> **WHAT TO WORK ON**
Reproduce the listing word for word. Skip any image.

> **GIVEN DATA**
== Segment start ==
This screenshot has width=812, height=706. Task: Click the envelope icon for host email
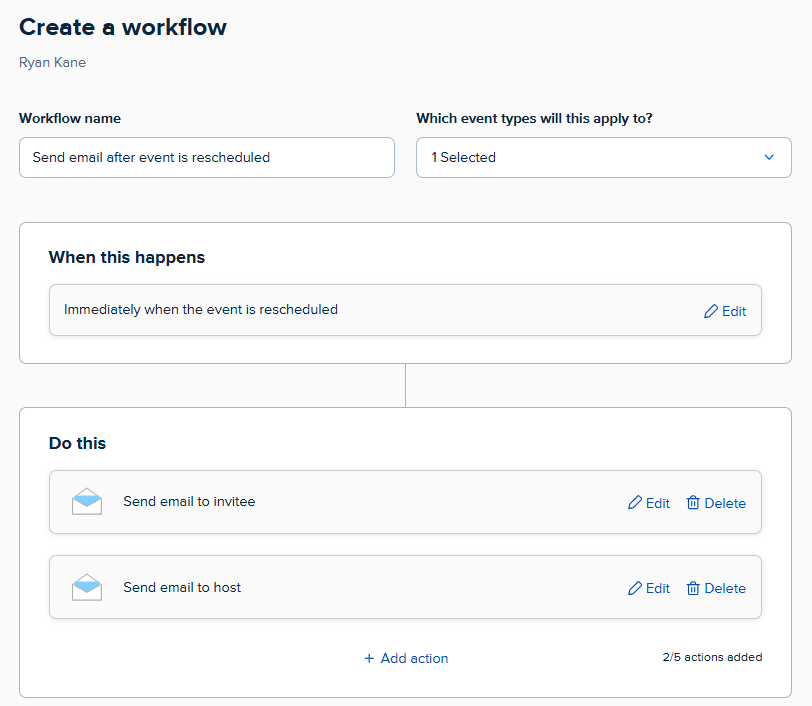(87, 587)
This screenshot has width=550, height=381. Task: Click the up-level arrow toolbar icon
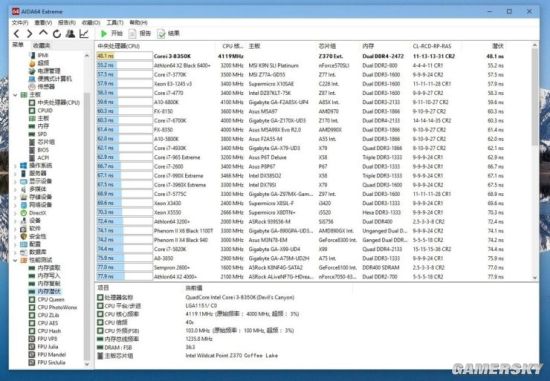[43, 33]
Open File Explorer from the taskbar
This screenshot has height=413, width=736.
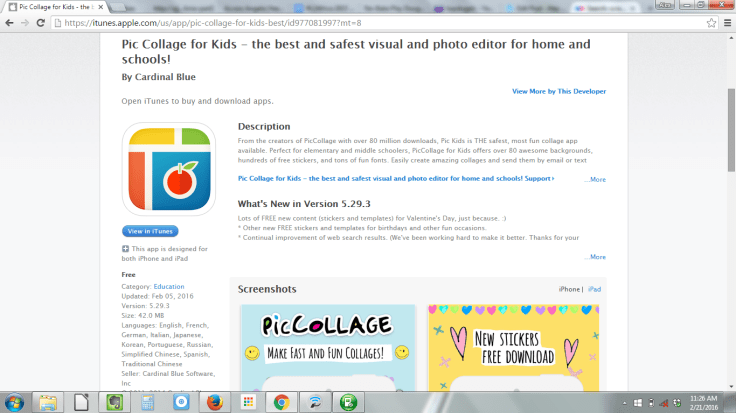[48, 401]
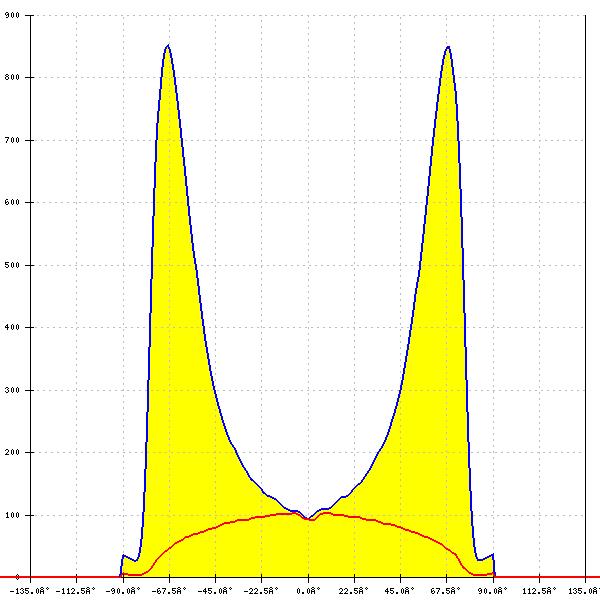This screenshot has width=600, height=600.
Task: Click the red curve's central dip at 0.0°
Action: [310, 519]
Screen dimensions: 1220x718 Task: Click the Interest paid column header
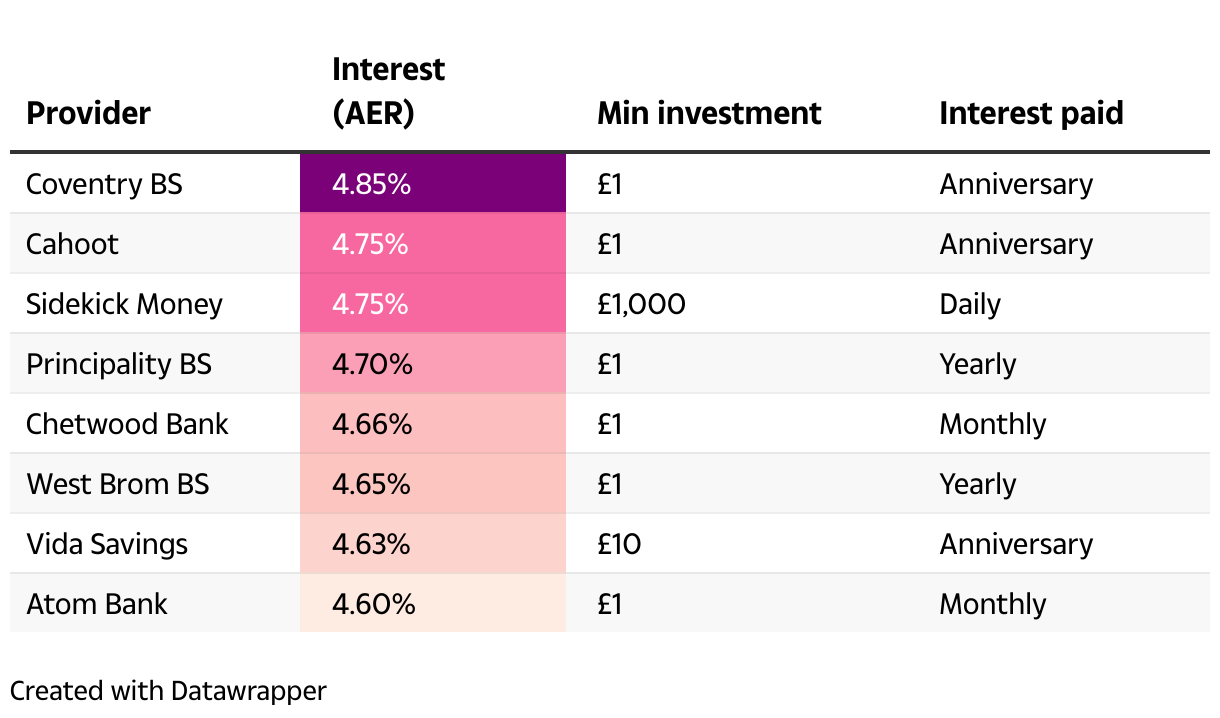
== Segment end ==
> **ANSWER TO THIS EXERCISE**
This screenshot has width=812, height=706. Task: Click the envelope icon for host email
(87, 587)
This screenshot has width=550, height=381. Task: Click the up-level arrow toolbar icon
[43, 33]
Open File Explorer from the taskbar
This screenshot has height=413, width=736.
[48, 401]
This screenshot has width=600, height=600.
Task: Click the red curve's central dip at 0.0°
Action: [310, 519]
Screen dimensions: 1220x718 Task: Click the Interest paid column header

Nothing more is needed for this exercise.